STF ARE 1521709 AgR
CIVILDIREITO ADMINISTRATIVO. ALEGADA OFENSA AO QUE DECIDIDO PELO SUPREMO TRIBUNAL FEDERAL NA ADC N. 16. RESPONSABILIDADE SUBSIDIÁRIA DA ADMINISTRAÇÃO PÚBLICA. PRESUNÇÃO DA CONDUTA CULPOSA NA FISCALIZAÇÃO DO CONTRATO. ACÓRDÃO IMPUGNADO NÃO ALINHADO À JURISPRUDÊNCIA DESTA SUPREMA CORTE. AGRAVO NÃO PROVIDO.
1. Ao exame da ADC nº 16, o Supremo Tribunal Federal declarou a constitucionalidade de dispositivo da antiga Lei de Licitações (Lei nº 8.666/1993) que expressamente afastava a possibilidade de transferência ao Poder Público da responsabilidade pelo adimplemento de verbas trabalhistas devidas por empresa contratada a seus empregados (art. 71, §1º).
2. Encontra-se pacificado no âmbito desta Suprema Corte o entendimento de que a responsabilidade subsidiária da Administração Pública por débitos de empresa contratada para com seus empregados, embora possível, somente ocorre em situações excepcionais e quando comprovada a existência de culpa in vigilando.

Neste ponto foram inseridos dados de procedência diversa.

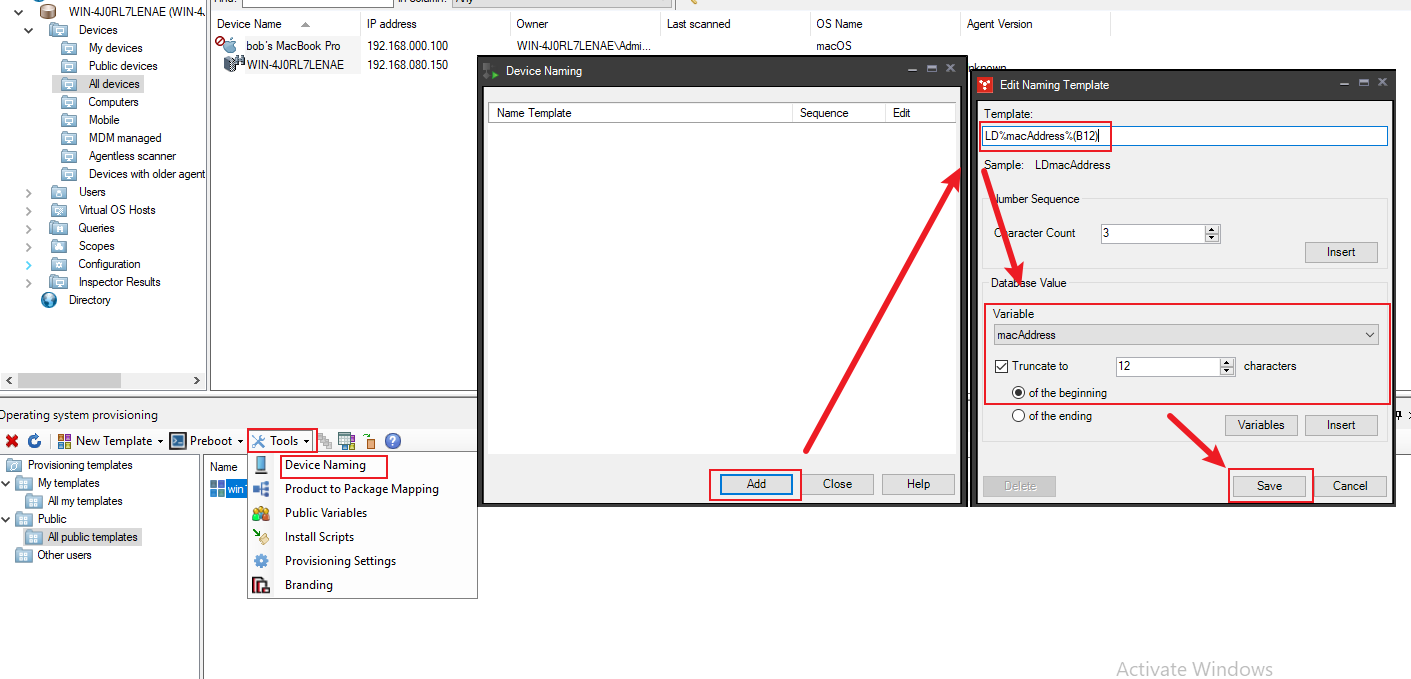Open the Variable macAddress dropdown
This screenshot has height=679, width=1411.
[x=1370, y=335]
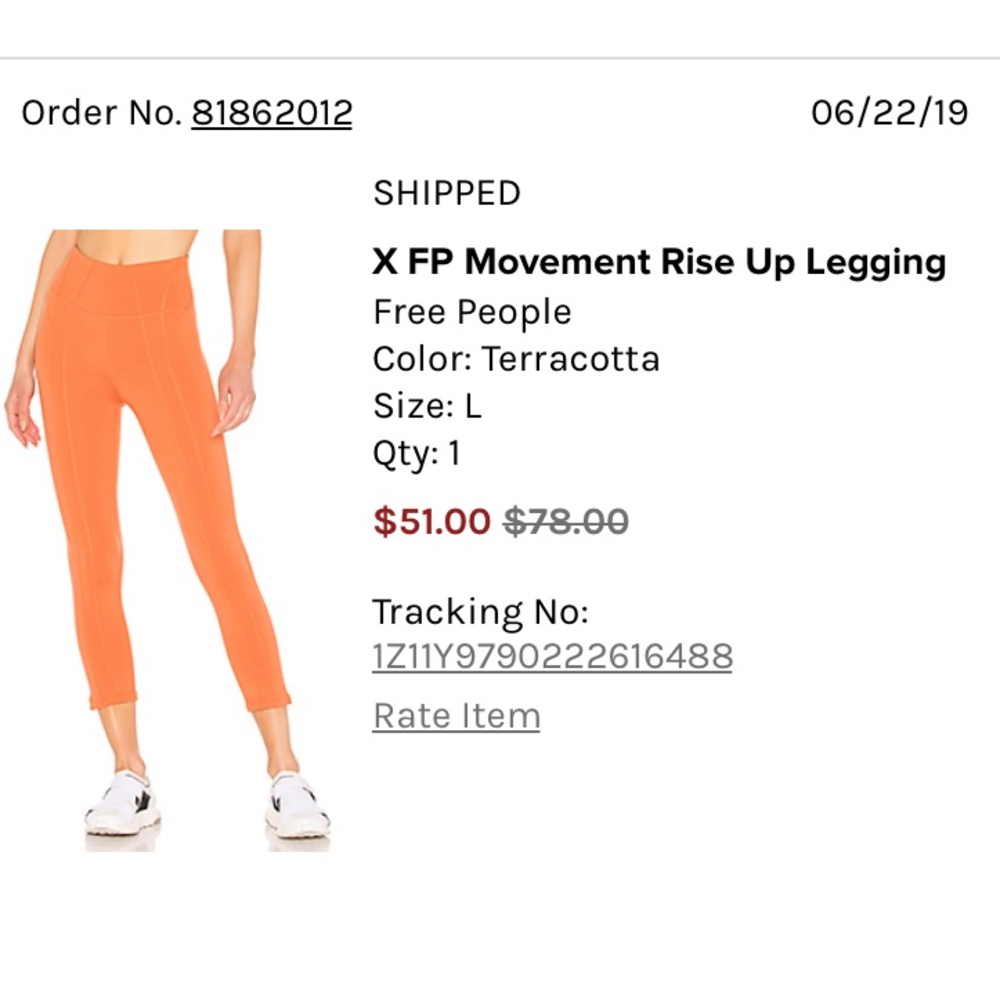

3. A responsabilidade subsidiária da Administração Pública sem comprovação cabal de conduta culposa acaba por violar o que decidiu este Supremo Tribunal, uma vez que a afirmação genérica de culpa in vigilando ou a presunção de culpa são insuficientes para a responsabilização do ente.
4. A decisão recorrida não se amolda ao entendimento desta Corte no que diz respeito à impossibilidade transferência automática de responsabilidade pelo inadimplemento de encargos trabalhistas. Ressalto que a Primeira Turma do Supremo Tribunal Federal decidiu que não é possível a inversão do ônus da prova em favor do empregado, a fim de justificar a responsabilização do ente público.
5. Agravo interno conhecido e não provido.